Il ricorrente lamenta la violazione del diritto di difesa e del principio generale del contraddittorio, nonché degli artt. 223, disp.att. c.p.p. e 1, L. 283/1962, con la conseguente inutilizzabilità degli atti di accertamento e dei risultati delle analisi compiuti da personale del Dipartimento di prevenzione di Brindisi, non essendogli stato inviato, nella fase antecedente al giudizio, l'avviso delle operazioni di analisi, impedendogli così di presenziarvi, eventualmente anche con l'assistenza di un consulente tecnico.
Non gli era stato successivamente, poi, comunicato nemmeno il risultato delle analisi, non essendo, così, stato messo in condizione di poter presentare istanza di revisione. Motivi della decisione
Va osservato, in linea di principio, che l'omesso avviso all'imputato - anche sotto forma orale - della data e del luogo di espletamento delle analisi dei campioni, per cui non sia prevista la revisione, configura una nullità a regime intermedio, la quale, ai sensi dell'art. 180 c.p.p., non può essere rilevata, ne' dedotta, una volta che la sentenza sia stata deliberata.

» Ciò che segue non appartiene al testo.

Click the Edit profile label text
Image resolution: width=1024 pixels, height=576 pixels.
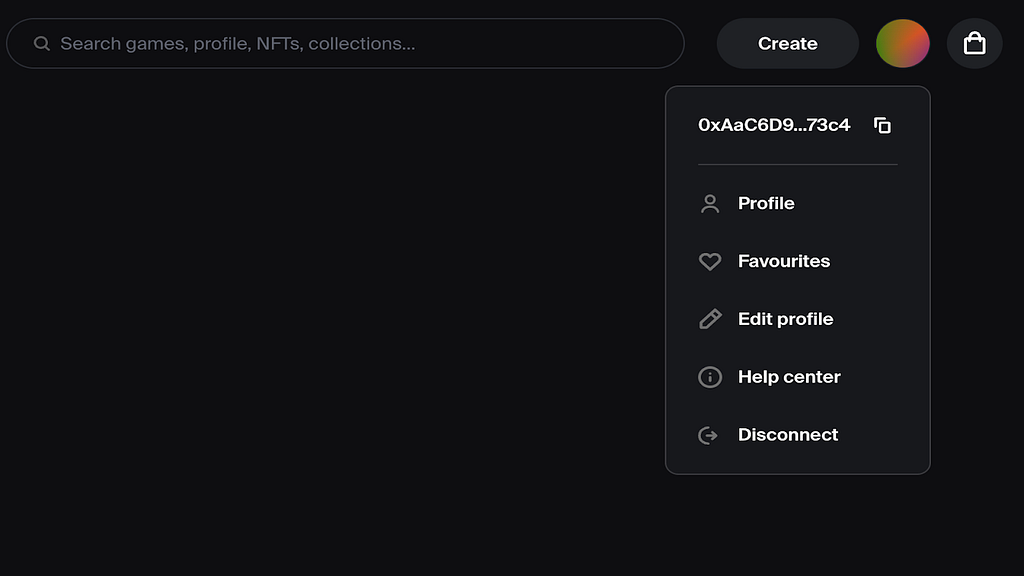786,319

Di deve, al riguardo, considerare, infatti, che la mancanza dell'avviso dell'inizio del procedimento di analisi dell'indagato è cosa diversa dalla violazione del principio del contraddittorio (Cass. n. 5207/2000). Nella fattispecie, risulta che la detta nullità è stata tempestivamente eccepita con la memoria allegata agli atti e ribadita espressamente in dibattimento, come fanno fede i relativi verbali d'udienza: ne consegue che i risultati delle analisi in argomento sono da considerare inutilizzabili e non possono essere acquisiti al fascicolo del dibattimento (Cfr. Cass. 3^ , n. 10209/97). Non resta, pertanto, che annullare l'impugnata sentenza con rinvio al Tribunale di Brindisi.
P.Q.M.
Annulla l'impugnata sentenza con rinvio al Tribunale di Brindisi. Così deciso in Roma, il 6 dicembre 2002.
DEPOSITATA IN CANCELLERIA, IL 23 GENNAIO 2003.